Following in the recent trend of doppelgänger films (see Enemy and The Face of Love), Ayoade’s follow up to Submarine tells the story of an invisible clerk (played by Jesse Eisenberg) who lives in and works for a 1984-like agency.

Simon’s life is made worse when a facsimile of himself appears. The doppelgänger is an identical copy to Simon, except more suave, confident and assertive.

The Double charts this young man’s descent into insanity with aplomb and panache. Vague superlatives will have to suffice for now, as we’ll publish a review of this movie when it plays at the Embarcadero and others theaters next week in San Francisco.

One of the perks of being a festival of this magnitude is that it has the ability to jumpstart a career.

Case in point: Avid moviegoers were recently introduced to Just Simien, the man behind the excellent Dear White People.

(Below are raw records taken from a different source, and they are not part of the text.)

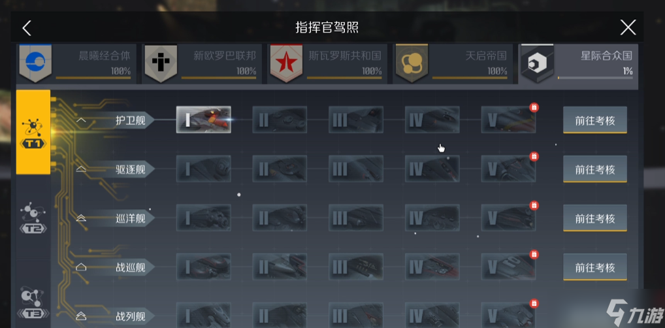Screen dimensions: 665x328
Task: Expand the 战巡舰 row chevron
Action: [81, 267]
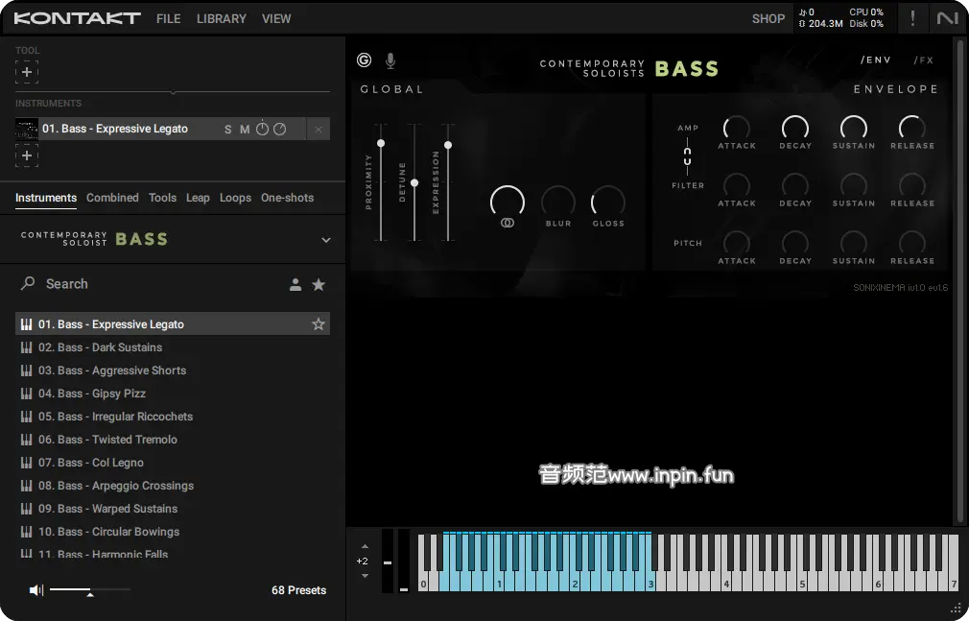Open the microphone page icon
This screenshot has height=621, width=969.
[390, 60]

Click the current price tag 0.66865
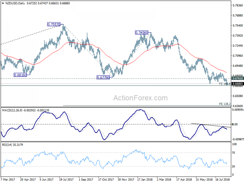(x=237, y=84)
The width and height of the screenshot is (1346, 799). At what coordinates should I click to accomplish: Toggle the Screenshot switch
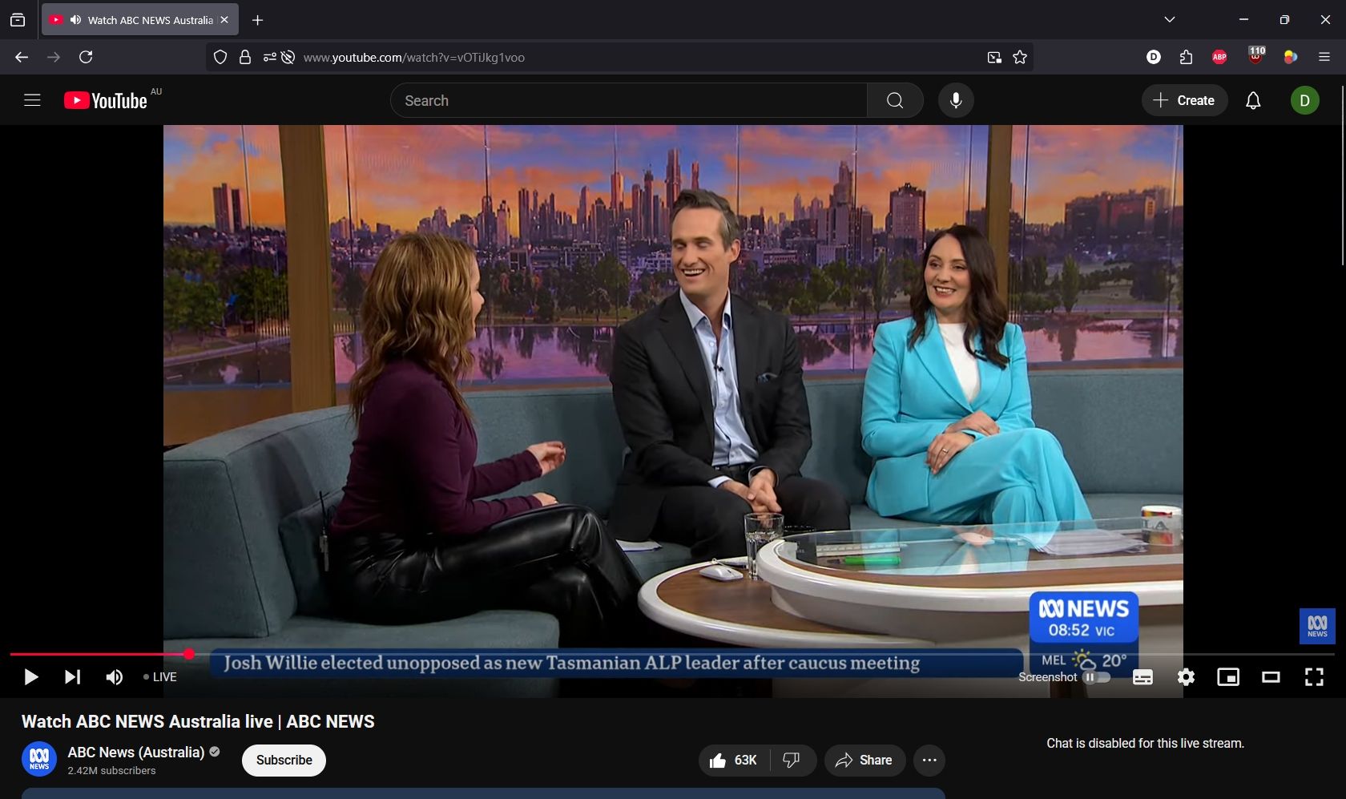pyautogui.click(x=1097, y=677)
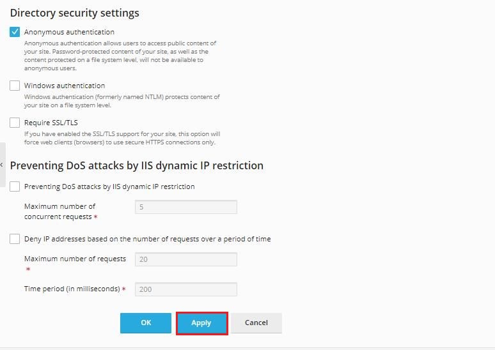Click the Require SSL/TLS label text
This screenshot has width=495, height=350.
(51, 123)
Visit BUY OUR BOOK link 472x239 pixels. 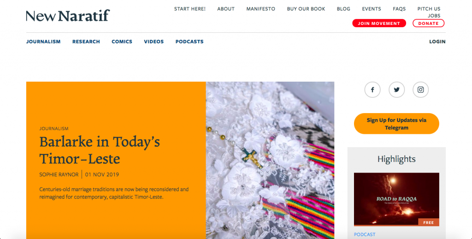click(306, 9)
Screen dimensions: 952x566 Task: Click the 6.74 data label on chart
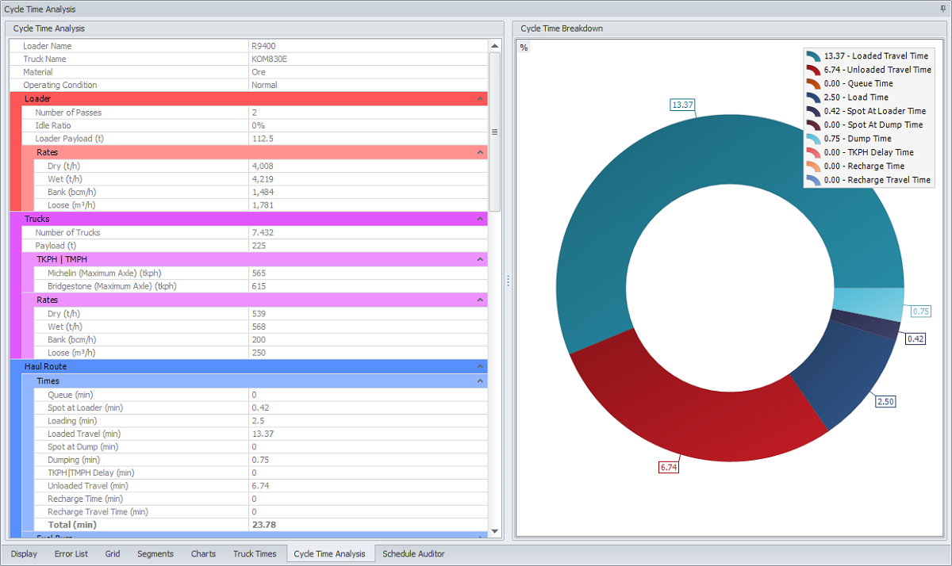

In his directorial debut, Simien paints a piercing portrait of a racially and politically charged college campus with unrelenting wit and depth. Following four different black students at an Ivy league school, the film examines the very palpable racial tensions that exist on a fictitious campus.

The film may not explicitly label the college as Harvard or Yale, but it’s clear that Dear White People is putting the spotlight on our collegiate system.

Impassioned monologues and spirited debates occupy Simien’s thoughtful and telling screenplay, hosting a cast of characters who — unlike in most movies — are still uncertain about what they believe in.

When a riot breaks out over a “African American”-themed party thrown by a predominantly white fraternity, students indignantly respond. But their indignation is promptly superseded by confusion.

A variety of political messages and stances are plastered onto the screen. These whipsmart students, who are all on the cusp of adulthood, are still trying to figure out who they are and what they believe in.

After one visual splendor and a satire, we receive Boyhood — an epic endeavor that Richard Linklater has been working on for the past twelve years. From age 5 to 18, Linklater has charted Mason’s (played by Ellar Coltrane) adolescence with unflinching precision.

Few projects with a foundation in fiction have captured the actual, physical growth of this family (including a mother, a couple of fathers, and one sister). Different actors don’t inhabit these characters at different times of their lives. Linklater has taken a series of snapshots from a dozen years of footage and seamlessly put it together.

Boyhood has its faults in tone and transitions, but the ambition is astounding. I suspect for many, parts of this three hour film will represent fractions of your childhood.

Marriage. Heartbreak. Divorce. Happiness. Family. Birth. Death. First loves. Middle school. Baseball games. Long weekends. Drug experimentation. Curfews. Restrictive parents. The talk. High school.

These are the components that occupy youth in America, at least in one form or another. Boyhood delves into these elements — warts and all — with wide-eyes and a full heart.